DiCaprio’s win last year felt like nothing more than a slap on the back from his peers.

The Revenant received such a narrative in the media, which drove home the idea of the ‘suffering artist’; terrifying tales of how DiCaprio had to eat something that didn’t taste very nice would fuel children’s nightmares for years to come. But it’s a narrative which implies that suffering in itself is cause enough to believe an artist’s work to be good, which as you should know, is complete ba-lo-ney. Whether created by marketing teams or our own collective chronicling on social media, the noise ultimately distracts us from actually watching the damn movies and deciding which performances genuinely break through to something special. It’s why DiCaprio’s win last year felt like nothing more than a slap on the back from his peers. Which is what most awards are: un-objective, pandering, and exhaustingly predictable.

it’s important to remember that the film’s problems also become the actors’ problems.

The Academy voters are something of a lost cause, disconnected from the average movie-goer. But what should we look for? Well, it’s not a question of looking for something: if a performance connects with you emotionally, if the actor has truly done their work, you probably won’t realise how they’ve managed to make you cry, laugh, or cheer. Not straight away, that is.

Take, for example, one of the only genuinely emotional moments in The Revenant, when DiCaprio’s Hugh Glass discovers the body of his dead son. The range of expressions that play across his face are real. He connects. But crucially, there’s no framework around this isolated moment which provides emotional context. It’s an anomaly in a film that mistakes instant effect for emotional connection, and what we get instead are moment-to-moment reactions for the entire movie. That’s why everyone seemed to love his performance, because it feels like a rollercoaster – lots of thrills, but once it’s over, it’s over. It doesn’t last. Take, on the other hand, Steve Jobs: the film constructs a complex emotional through line that Fassbender pulls off beautifully. (It’s kind of funny to remember that DiCaprio was actually in the lead for the role before Fassbender eventually got the job.)

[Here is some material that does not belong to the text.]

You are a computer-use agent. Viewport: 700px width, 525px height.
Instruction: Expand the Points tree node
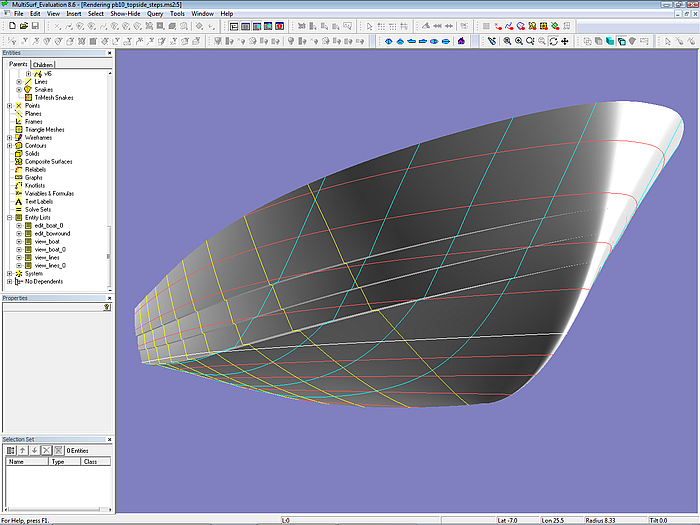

Of course, it’s important to remember that the film’s problems also become the actors’ problems. The Revenant and Steve Jobs are similar in that the movie rarely moves away from them as its sole focus – the difference is that Leo is never given a chance to mine the genuine depths of his character. Whilst the construction of Steve Jobs revolves entirely around its central character, devoting its run time to nothing but allowing Fassbender to do what Leo was never allowed. (You’ve probably gathered by now that I’m largely blaming The Revenant’s director, Alejandro G. Iñárritu; we already know DiCaprio routinely delivers excellence. In turn, we should congratulate director Danny Boyle – and also screenwriter Aaron Sorkin – as much as Fassbender for the success of Steve Jobs.)

Even young DiCaprio had a fondness for the wild.

So who am I pitching for during this year’s Best Actor and Actress race? Casey Affleck or Viggo Mortensen for their quiet, contemplative – and distinctly non-showy – turns in Manchester by the Sea and Captain Fantastic respectively. Natalie Portman for Jackie, or perhaps Ruth Negga for Loving – Portman for finding a warm relatability found in the heady mix of tragedy and fame, Negga for the way I’m convinced she could get through any scene with body language alone. (Also, why on Earth is Andrew Garfield nominated for Hacksaw Ridge and not Silence, wonky accent be damned?) Whatever your preferences, don’t come to a decision based on noise. Listen to and join the conversation, but always remember why a performance moved you (or why it didn’t). Root for how you remember feeling. Some day, even the Oscar voters will realise this.